Florida Just Sent a Message to Every Campus in America
The left is calling this a "ban on sociology."
The state didn't fail sociology.
Sociology failed the state.
Florida's university system enrolls over 430,000 students.
Those students were required to take sociology.
Their parents paid for it.
Florida taxpayers funded it.
And for years, those students sat through coursework premised on the idea that American institutions were built to oppress them – all while university administrators called it "general education."

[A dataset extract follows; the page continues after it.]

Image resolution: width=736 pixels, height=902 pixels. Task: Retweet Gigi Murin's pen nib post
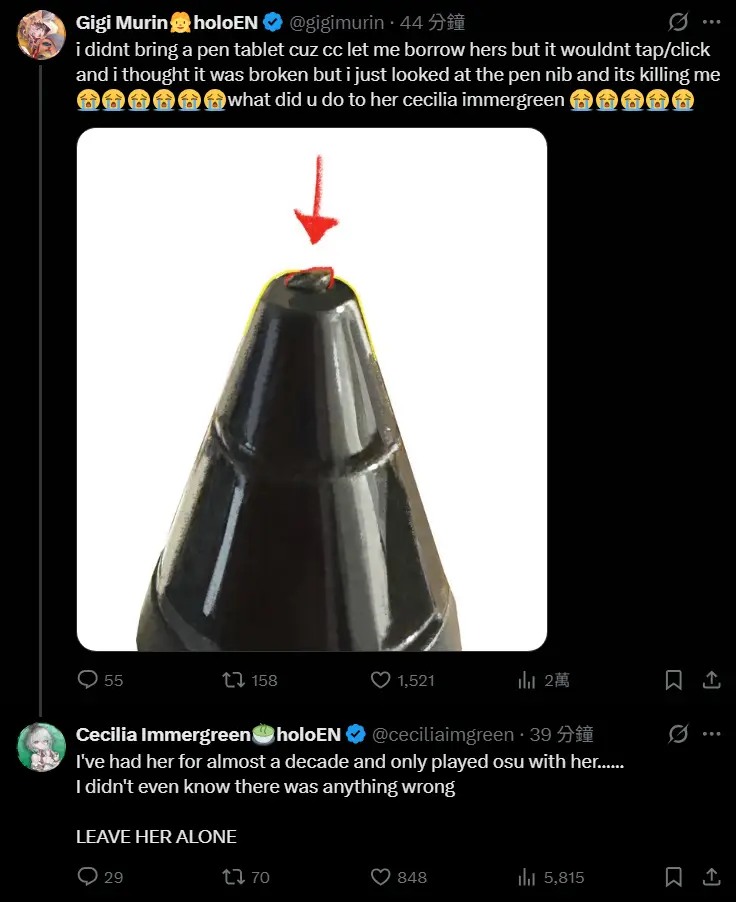tap(234, 680)
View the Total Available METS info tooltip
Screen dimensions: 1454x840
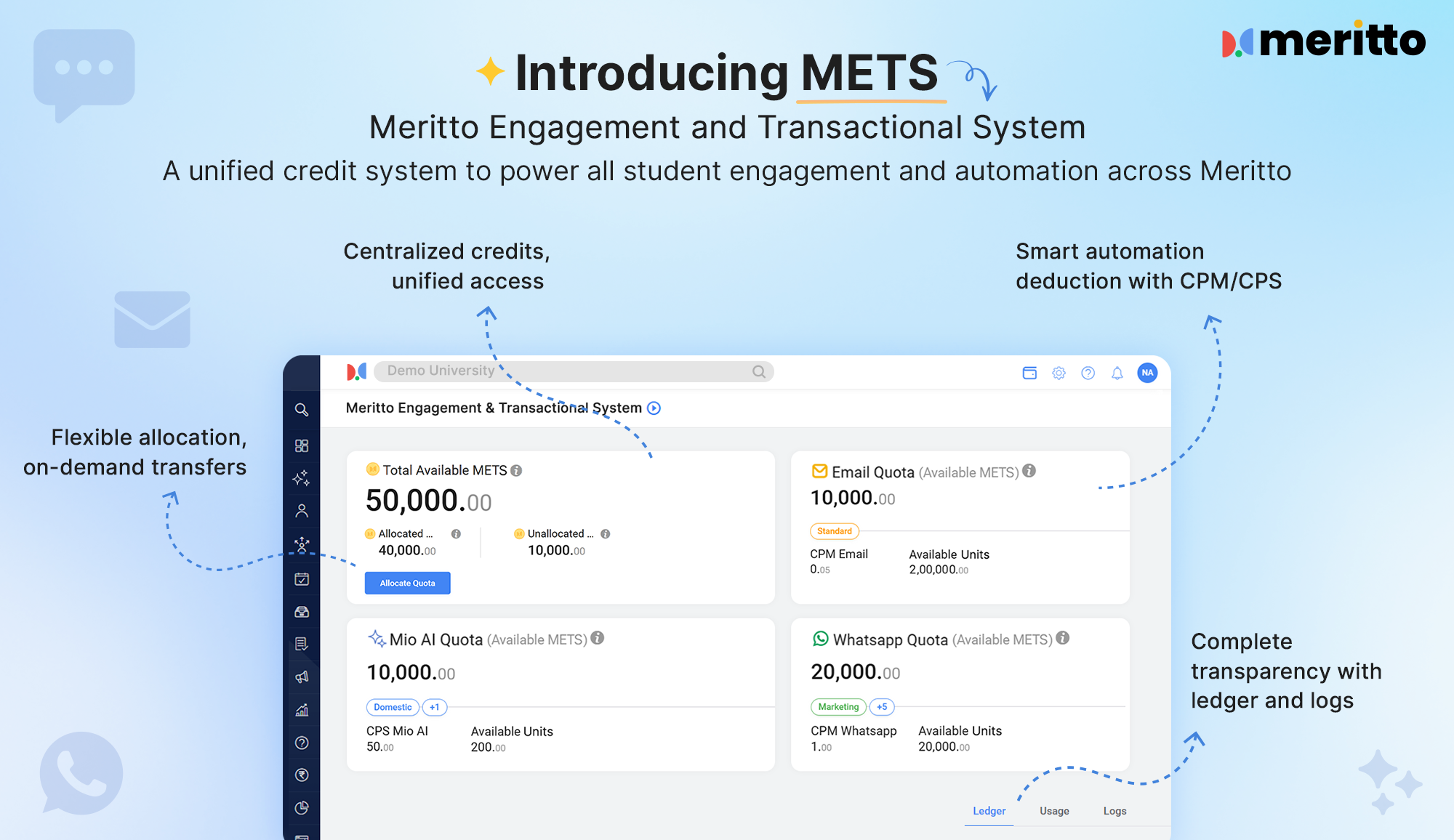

Commissioner Kamoutsas said it directly: "For years, we have watched sociology drift further away from its academic purpose, moving from objective instruction toward the promotion of ideological viewpoints at the expense of true critical thinking."
https://twitter.com/DeAngelisCorey/status/2045162183479407027?s=20
That's not a political attack on a discipline.
That's an accurate description of what happened to it.
Conservative governors across the country are watching Florida's playbook.
Florida didn't ban the subject.
It enforced a standard.
And when the professors chose ideology over compliance, Florida finished the job.
The question for every other state is simple: who's paying for your mandatory courses, and what are they actually teaching?
Sources:
- Florida Department of Education, "Commissioner Kamoutsas Statement on Sociology General Education Decision," Florida Department of Education, April 17, 2026.
- Jay Waagmeester, "The 28 State Colleges Remove Sociology as a General Education Course," Florida Phoenix, April 18, 2026.
- Florida Governor's Office, "Governor Ron DeSantis Signs Legislation to Strengthen Florida's Position as National Leader in Higher Education," Executive Office of the Governor, May 15, 2023.
- Zoey Thomas, "Sociology Scrapped from General Education in Florida Universities," The Independent Florida Alligator, March 26, 2026.